In der ZDF-Sendung Markus Lanz ging es am Dienstagabend auch um die in Deutschland verfügbaren Sozialleistungen und dahingehend ausbleibende Reformen im Koalitionsvertrag von Union und SPD. Auf Kritik stieß die großzügige Ausgabenmanier des Bundes vor allem bei dem Tübinger Oberbürgermeister Boris Palmer. Der ehemalige Grünen-Politiker berichtete von einem ihm vorliegenden Fall, wonach eine Familie im Monat 6.000 Euro Bürgergeld erhalten habe.
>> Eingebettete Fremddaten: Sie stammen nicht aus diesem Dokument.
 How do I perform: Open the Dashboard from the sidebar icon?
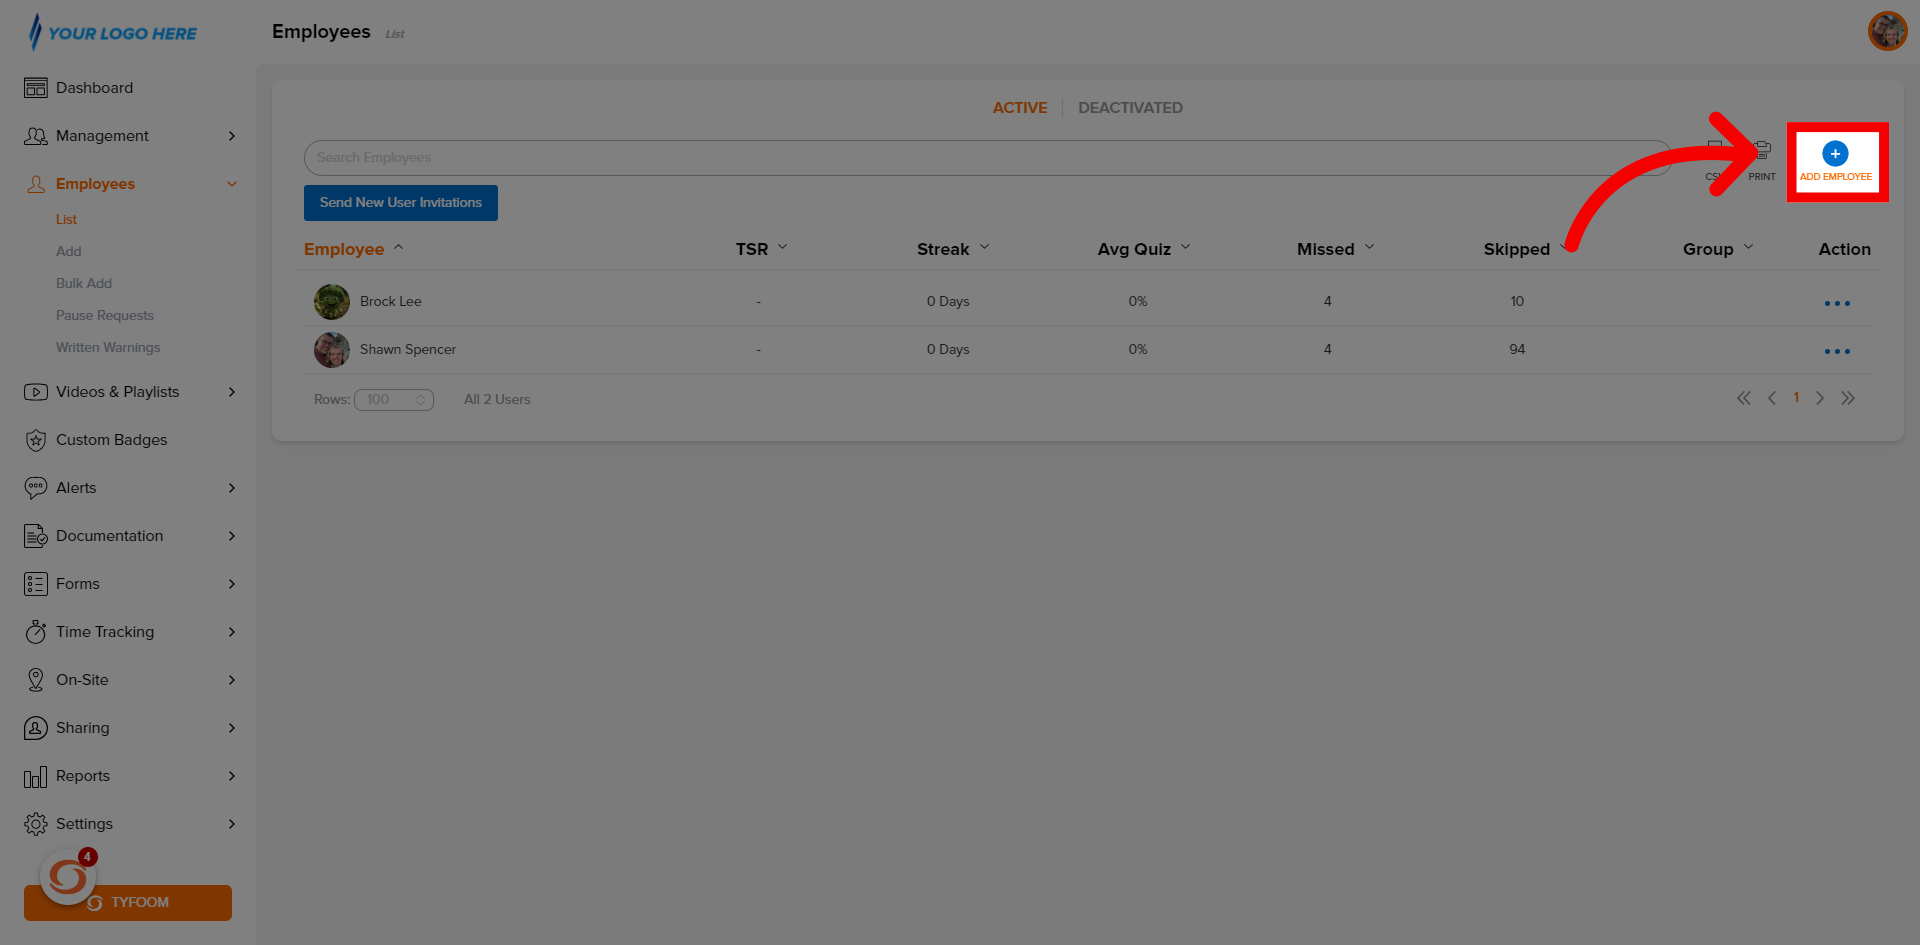tap(36, 87)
Der Grund dafür sei eine teure Wohnung, in der die siebenköpfige Familie untergebracht sei. Denn Bürgergeldempfänger müssen ihre Unterkunft auch bei hohen Mietkosten nicht zwingend wechseln. Dass niemand mit dem Beginn der Leistung umgehend seine Wohnung verlassen müsse, sei zwar verständlich, kritisierte Palmer. Dass der Staat wiederum horrende Mietzahlungen übernimmt, hielt er dennoch für nicht angebracht.
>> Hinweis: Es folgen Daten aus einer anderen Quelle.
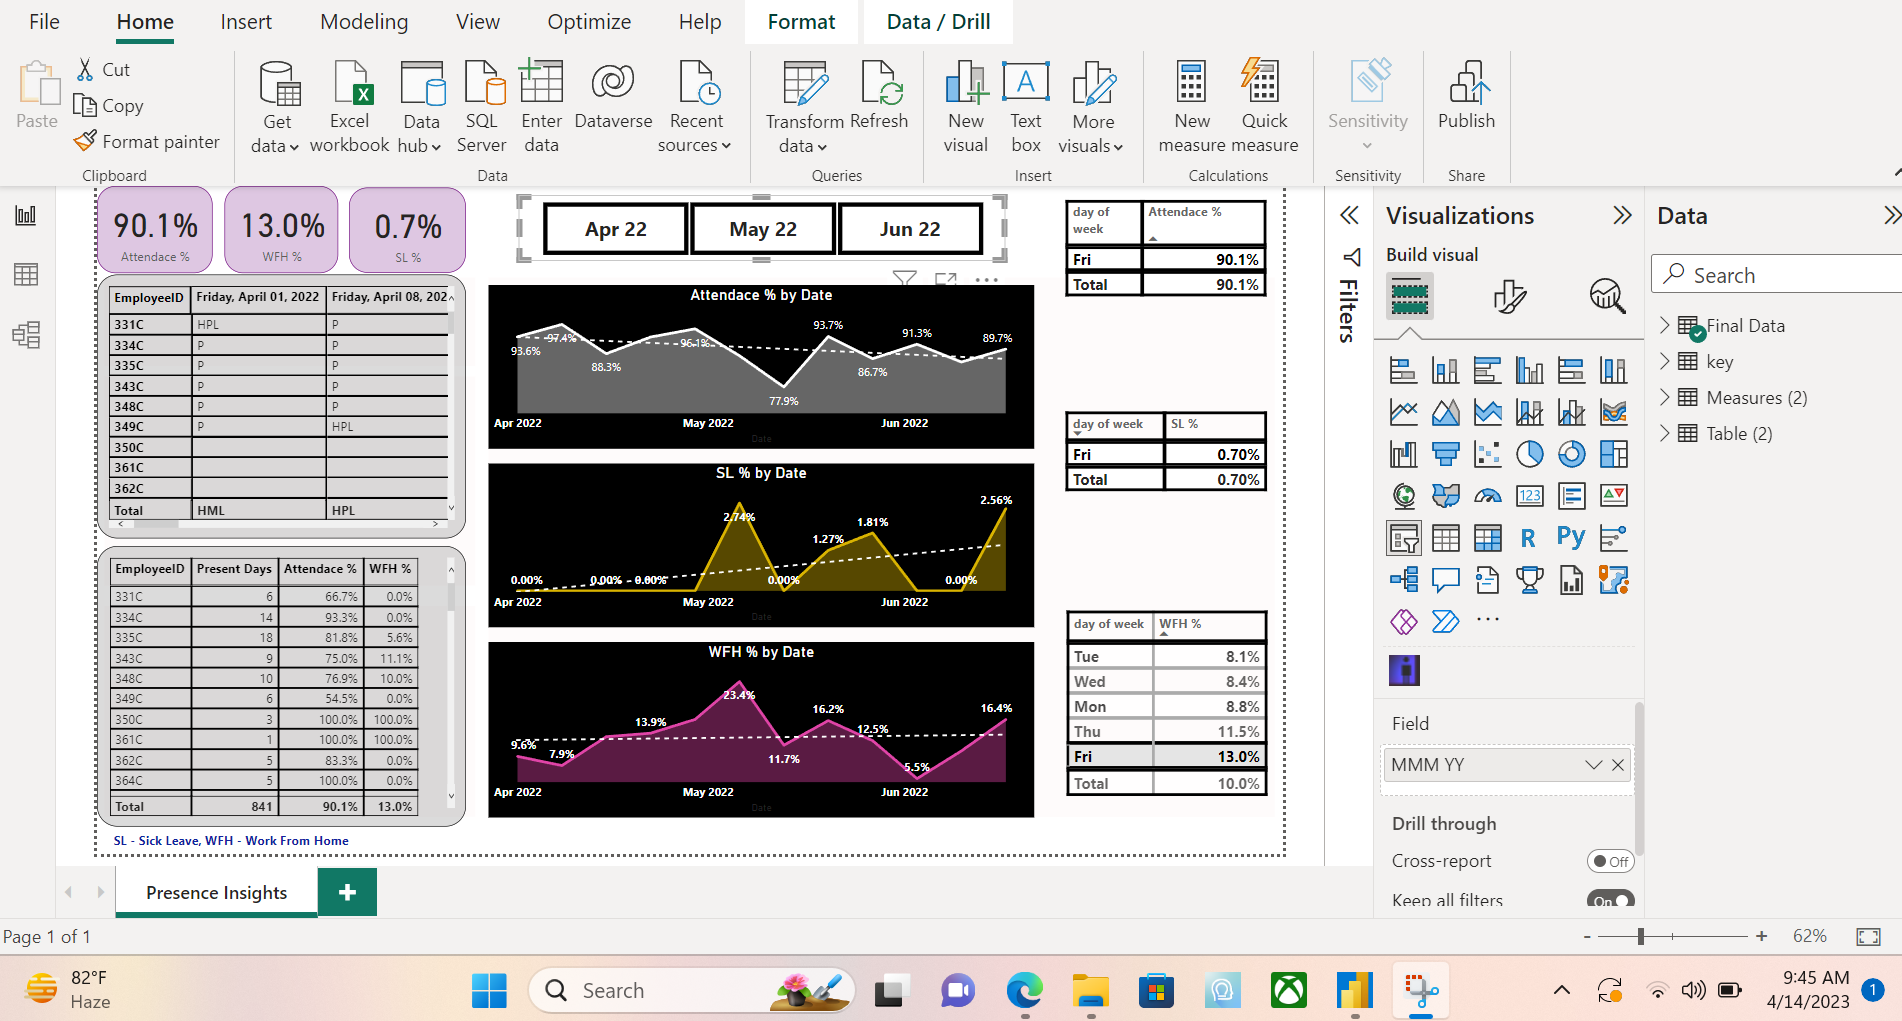Select the Funnel chart visual
1902x1021 pixels.
coord(1445,454)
„Dann schafft man eine Regelung: Ein Jahr lang wird die Miete nach oben unbegrenzt bezahlt“, hielt der parteilose Politiker weiter fest. Und diese Regelung würde dazu führen, dass Bürgergeldempfänger aufgrund ihrer Mietkosten eben massive Unterstützung vom Staat erhalten würden.